§ Exercise tasks
a - Translate this sentence from the text below about the song "Big Barn Bed" into Spanish: "The song is in the key of F major."
b - Duplicate a stretch of the text below about the song "Big Barn Bed". Begin at the words "from the album" and stop after "and Linda McCartney.".

Start Passage to read

Song by Paul McCartney and Wings

from the album Red Rose Speedway
- Released: 30 April 1973
- Recorded: March–October 1972
- Genre: Rock
- Length: 3:48
- Label: Apple
- Songwriters: Paul McCartney, Linda McCartney
- Producer: Paul McCartney

= Big Barn Bed =

"Big Barn Bed" is a song by Paul McCartney and Wings from the band's 1973 album Red Rose Speedway. The songwriting credits are attributed to Paul McCartney and Linda McCartney.

==Background==
Like the Red Rose Speedway tracks "Get On the Right Thing" and "Little Lamb Dragonfly", "Big Barn Bed" was a leftover from the McCartneys' solo career. The song dates back to 1971, with the opening lines of the track constituting the coda to the "Ram On" reprise on the McCartneys' album Ram. However, during the recording sessions for Red Rose Speedway, the song was recorded by the band for the new album. "Big Barn Bed" was originally intended to be the opening track of the double-LP version of Red Rose Speedway, but although the final album was cut down to a single disc, the song remained the album's opener.

A live version of "Big Barn Bed" was also included as the opening track in the James Paul McCartney television special, broadcast on 10 May 1973. Throughout the performance of the song, a brief description of each member of the band was displayed on screen.

==Lyrics and music==
According to music professor Vincent Benitez, "Big Barn Bed" has a freer structure than most of Paul McCartney's songs. He finds the lyrics to seem more like the words were just "strung together" rather than formed into a coherent whole. The lyrics involve big barn beds and leaping armadillos. The song is in the key of F major. Beatle historian Bruce Spizer described the song as "a pleasant-sounding mid-tempo rocker."

End Passage to read
Start Material provided

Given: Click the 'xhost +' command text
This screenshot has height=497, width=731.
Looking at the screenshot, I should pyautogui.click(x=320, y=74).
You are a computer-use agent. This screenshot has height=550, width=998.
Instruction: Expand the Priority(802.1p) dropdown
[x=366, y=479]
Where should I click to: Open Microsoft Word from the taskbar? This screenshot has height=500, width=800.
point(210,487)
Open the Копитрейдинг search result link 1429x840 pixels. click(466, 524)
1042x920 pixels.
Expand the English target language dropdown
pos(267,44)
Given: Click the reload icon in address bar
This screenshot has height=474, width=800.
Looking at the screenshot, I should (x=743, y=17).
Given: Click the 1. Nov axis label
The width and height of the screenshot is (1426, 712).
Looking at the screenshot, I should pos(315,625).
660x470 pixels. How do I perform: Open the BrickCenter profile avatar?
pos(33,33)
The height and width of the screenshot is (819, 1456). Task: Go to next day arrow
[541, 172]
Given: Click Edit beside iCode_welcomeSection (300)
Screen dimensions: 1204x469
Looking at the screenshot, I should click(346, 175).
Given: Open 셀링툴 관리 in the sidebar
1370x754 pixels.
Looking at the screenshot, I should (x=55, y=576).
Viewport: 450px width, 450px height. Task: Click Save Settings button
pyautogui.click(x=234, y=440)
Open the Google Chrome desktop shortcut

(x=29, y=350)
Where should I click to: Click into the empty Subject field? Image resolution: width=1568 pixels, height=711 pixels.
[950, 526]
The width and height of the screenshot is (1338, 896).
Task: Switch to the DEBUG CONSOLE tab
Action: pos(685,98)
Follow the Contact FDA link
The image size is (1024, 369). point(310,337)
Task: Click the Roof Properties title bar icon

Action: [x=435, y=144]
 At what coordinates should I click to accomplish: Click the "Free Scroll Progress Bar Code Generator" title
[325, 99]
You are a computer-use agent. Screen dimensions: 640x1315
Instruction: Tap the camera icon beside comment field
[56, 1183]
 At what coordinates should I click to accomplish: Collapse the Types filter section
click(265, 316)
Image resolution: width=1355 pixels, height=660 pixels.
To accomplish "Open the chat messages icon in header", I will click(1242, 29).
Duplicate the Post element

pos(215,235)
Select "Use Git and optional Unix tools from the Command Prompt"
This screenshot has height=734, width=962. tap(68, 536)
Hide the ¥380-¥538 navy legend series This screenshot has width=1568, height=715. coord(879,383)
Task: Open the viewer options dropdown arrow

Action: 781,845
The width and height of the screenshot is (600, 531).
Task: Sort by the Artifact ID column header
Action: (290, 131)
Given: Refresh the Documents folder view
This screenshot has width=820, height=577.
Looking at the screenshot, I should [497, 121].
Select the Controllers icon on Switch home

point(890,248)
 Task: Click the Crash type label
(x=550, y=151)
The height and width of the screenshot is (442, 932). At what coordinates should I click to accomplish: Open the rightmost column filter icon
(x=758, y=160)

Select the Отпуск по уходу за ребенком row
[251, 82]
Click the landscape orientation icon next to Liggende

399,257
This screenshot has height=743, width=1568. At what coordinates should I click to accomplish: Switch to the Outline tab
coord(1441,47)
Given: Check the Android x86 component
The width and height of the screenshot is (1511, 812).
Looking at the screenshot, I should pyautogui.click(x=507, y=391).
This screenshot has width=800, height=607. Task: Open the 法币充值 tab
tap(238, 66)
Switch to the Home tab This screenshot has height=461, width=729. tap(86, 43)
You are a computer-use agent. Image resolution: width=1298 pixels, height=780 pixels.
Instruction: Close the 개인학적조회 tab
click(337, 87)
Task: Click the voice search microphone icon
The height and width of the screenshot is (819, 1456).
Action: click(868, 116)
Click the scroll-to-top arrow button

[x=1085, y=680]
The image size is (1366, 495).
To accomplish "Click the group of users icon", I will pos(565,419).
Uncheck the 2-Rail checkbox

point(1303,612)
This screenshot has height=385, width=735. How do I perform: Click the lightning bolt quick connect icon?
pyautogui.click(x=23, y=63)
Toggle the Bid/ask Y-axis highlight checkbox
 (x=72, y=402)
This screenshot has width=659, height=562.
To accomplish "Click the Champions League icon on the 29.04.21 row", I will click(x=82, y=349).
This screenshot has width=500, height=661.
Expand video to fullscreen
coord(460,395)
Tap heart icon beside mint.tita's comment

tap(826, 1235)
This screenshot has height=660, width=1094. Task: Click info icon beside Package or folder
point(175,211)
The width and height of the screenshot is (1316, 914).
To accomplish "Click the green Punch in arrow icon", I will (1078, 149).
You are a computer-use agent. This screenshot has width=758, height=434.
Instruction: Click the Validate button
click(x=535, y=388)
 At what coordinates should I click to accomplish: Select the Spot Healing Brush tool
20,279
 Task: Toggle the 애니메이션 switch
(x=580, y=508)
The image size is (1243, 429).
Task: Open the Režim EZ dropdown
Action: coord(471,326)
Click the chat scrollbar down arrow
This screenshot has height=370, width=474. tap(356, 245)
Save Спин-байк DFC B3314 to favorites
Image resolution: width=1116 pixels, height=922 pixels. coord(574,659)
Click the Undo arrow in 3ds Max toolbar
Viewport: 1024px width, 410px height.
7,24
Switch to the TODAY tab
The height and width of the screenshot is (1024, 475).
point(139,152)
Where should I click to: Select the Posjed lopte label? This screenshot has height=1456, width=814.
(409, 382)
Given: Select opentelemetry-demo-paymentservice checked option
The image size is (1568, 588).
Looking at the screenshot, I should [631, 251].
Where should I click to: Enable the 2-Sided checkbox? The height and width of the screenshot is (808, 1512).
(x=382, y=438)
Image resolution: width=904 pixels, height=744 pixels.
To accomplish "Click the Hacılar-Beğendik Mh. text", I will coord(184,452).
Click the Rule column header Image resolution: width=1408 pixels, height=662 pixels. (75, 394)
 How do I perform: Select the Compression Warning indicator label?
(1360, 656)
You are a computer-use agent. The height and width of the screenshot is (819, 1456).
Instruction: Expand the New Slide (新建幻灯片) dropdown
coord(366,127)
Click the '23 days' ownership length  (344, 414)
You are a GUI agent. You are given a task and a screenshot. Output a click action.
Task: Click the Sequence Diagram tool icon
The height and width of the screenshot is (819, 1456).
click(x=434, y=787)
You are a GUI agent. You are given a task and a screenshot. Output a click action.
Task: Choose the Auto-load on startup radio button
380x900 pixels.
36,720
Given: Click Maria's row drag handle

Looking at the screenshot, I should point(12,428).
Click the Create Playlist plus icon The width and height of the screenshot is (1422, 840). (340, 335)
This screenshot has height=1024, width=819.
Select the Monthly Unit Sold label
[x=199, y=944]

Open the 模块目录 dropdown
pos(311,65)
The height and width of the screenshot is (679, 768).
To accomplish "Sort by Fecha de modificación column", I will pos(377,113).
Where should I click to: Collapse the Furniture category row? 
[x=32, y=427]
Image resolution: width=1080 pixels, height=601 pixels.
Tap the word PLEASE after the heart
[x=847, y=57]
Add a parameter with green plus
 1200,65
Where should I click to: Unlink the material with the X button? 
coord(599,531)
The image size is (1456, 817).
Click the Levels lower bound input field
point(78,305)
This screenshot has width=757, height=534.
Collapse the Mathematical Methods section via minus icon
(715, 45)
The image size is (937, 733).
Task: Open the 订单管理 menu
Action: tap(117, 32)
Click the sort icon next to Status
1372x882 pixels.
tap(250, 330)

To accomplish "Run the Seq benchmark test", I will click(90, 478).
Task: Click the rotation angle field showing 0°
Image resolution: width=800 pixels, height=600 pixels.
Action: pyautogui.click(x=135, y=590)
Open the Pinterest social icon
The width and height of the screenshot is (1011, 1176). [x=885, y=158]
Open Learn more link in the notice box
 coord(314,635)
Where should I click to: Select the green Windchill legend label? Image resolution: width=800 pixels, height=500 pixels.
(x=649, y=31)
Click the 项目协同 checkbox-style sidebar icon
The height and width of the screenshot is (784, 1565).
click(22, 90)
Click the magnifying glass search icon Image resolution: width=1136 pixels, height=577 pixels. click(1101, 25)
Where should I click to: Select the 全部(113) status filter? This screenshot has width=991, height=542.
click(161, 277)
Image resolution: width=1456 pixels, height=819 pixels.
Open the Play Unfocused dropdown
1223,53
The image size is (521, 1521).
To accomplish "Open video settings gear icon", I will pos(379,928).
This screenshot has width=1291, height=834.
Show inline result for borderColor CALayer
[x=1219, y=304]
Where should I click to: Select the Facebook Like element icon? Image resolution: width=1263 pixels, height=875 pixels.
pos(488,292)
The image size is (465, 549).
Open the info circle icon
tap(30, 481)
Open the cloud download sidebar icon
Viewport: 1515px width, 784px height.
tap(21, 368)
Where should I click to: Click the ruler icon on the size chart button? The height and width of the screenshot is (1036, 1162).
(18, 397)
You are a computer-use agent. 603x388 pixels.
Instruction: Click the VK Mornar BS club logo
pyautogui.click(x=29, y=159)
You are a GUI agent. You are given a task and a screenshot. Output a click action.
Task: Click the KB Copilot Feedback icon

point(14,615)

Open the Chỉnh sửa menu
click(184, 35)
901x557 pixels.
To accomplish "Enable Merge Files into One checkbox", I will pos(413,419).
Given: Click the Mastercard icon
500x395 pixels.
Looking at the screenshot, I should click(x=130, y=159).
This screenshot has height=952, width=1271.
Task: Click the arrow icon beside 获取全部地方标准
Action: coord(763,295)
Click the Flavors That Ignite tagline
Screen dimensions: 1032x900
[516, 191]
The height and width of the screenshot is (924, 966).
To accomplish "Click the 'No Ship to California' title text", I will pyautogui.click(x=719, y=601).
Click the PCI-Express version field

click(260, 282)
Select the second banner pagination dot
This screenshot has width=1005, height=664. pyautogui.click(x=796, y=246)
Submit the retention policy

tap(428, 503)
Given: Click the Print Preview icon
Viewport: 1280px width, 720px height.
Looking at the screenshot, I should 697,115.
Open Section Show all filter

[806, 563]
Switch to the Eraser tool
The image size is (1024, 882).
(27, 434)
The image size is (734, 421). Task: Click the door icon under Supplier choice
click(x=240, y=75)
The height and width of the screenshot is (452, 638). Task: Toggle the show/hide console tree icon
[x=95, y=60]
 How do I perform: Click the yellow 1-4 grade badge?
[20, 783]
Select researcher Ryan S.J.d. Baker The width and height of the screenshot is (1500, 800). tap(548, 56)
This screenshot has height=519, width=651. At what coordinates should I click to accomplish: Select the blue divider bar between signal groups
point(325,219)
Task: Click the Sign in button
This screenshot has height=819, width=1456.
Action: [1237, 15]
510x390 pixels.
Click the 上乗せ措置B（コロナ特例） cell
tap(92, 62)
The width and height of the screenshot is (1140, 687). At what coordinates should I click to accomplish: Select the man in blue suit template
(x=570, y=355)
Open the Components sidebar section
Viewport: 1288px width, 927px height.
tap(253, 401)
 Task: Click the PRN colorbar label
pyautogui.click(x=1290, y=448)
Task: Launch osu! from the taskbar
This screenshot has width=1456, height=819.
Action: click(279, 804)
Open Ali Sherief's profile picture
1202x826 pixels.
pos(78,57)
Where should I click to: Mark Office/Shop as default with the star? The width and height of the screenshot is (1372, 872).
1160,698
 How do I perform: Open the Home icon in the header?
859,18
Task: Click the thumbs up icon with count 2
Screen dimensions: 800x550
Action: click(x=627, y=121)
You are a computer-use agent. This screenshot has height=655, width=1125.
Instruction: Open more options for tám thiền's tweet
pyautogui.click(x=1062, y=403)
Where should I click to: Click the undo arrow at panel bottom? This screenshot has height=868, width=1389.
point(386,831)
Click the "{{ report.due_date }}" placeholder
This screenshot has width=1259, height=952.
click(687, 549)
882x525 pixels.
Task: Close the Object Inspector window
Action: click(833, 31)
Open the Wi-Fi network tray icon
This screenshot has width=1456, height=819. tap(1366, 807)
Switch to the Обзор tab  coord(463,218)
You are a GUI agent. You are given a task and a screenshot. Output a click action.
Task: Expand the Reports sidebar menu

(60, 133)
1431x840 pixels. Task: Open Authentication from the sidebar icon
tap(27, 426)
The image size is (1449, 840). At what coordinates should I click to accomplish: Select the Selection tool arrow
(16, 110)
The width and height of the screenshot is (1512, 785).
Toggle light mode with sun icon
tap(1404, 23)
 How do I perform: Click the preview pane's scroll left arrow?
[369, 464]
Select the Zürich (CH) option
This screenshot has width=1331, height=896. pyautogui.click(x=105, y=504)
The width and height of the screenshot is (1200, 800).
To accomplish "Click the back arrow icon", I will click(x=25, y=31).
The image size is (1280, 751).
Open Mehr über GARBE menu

End Material provided

§ Written answers
a - La canción está en fa mayor.

b -
from the album Red Rose Speedway
- Released: 30 April 1973
- Recorded: March–October 1972
- Genre: Rock
- Length: 3:48
- Label: Apple
- Songwriters: Paul McCartney, Linda McCartney
- Producer: Paul McCartney

= Big Barn Bed =

"Big Barn Bed" is a song by Paul McCartney and Wings from the band's 1973 album Red Rose Speedway. The songwriting credits are attributed to Paul McCartney and Linda McCartney.